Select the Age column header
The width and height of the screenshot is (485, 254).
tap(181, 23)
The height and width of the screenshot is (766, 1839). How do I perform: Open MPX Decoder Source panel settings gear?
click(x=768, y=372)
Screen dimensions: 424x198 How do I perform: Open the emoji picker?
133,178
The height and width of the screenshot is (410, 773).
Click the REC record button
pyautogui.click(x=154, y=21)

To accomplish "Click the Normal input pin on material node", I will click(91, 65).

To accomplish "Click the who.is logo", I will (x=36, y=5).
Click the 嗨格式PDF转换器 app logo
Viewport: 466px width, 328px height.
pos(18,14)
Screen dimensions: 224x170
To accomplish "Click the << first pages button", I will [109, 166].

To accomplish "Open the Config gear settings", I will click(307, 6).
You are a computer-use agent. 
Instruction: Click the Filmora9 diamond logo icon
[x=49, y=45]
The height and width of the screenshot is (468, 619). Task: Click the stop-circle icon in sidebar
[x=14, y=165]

...

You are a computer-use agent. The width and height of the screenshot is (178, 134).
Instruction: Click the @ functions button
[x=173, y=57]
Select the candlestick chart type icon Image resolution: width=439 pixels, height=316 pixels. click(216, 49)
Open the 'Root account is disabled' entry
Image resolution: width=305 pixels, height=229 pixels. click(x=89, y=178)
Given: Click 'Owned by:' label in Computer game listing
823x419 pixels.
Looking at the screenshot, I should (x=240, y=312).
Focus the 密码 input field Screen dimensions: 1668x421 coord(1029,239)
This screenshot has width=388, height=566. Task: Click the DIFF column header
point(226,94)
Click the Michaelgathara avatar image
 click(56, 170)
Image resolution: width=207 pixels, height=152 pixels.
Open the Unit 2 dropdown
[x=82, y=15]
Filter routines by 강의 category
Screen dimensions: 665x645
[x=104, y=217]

...

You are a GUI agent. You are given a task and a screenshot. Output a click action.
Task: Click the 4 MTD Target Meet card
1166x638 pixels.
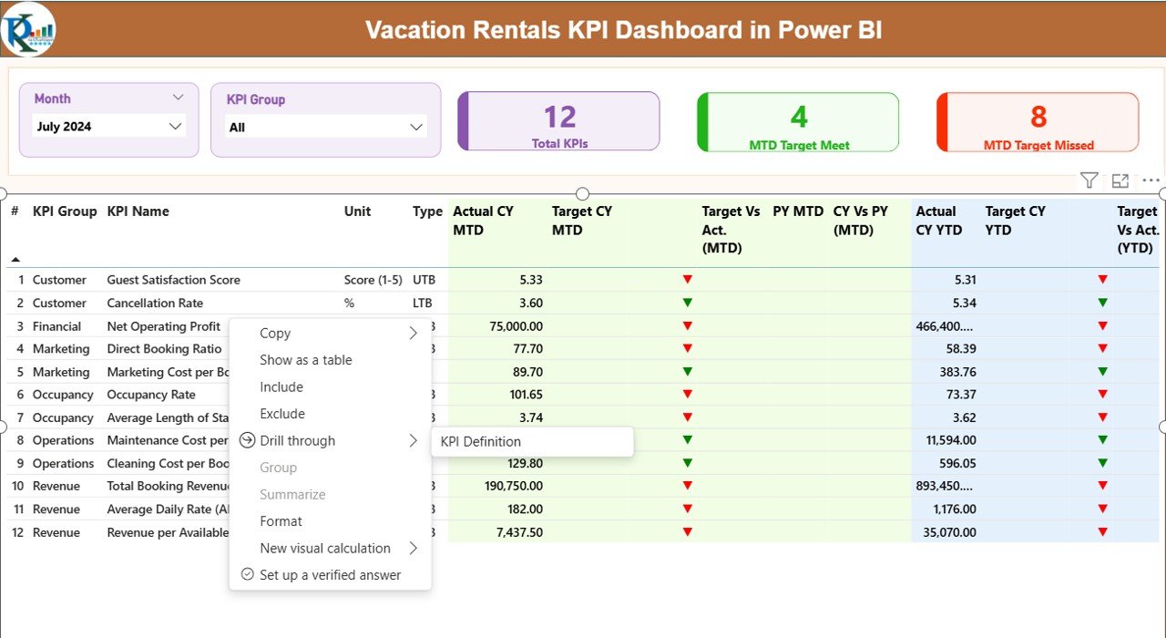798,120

### ACTION ITEM
Look through the material above and pick out each line holding the word "input".

### FINISHED TASK
To accomplish "Click the Normal input pin on material node", I will click(91, 65).
Focus the 密码 input field Screen dimensions: 1668x421 coord(1029,239)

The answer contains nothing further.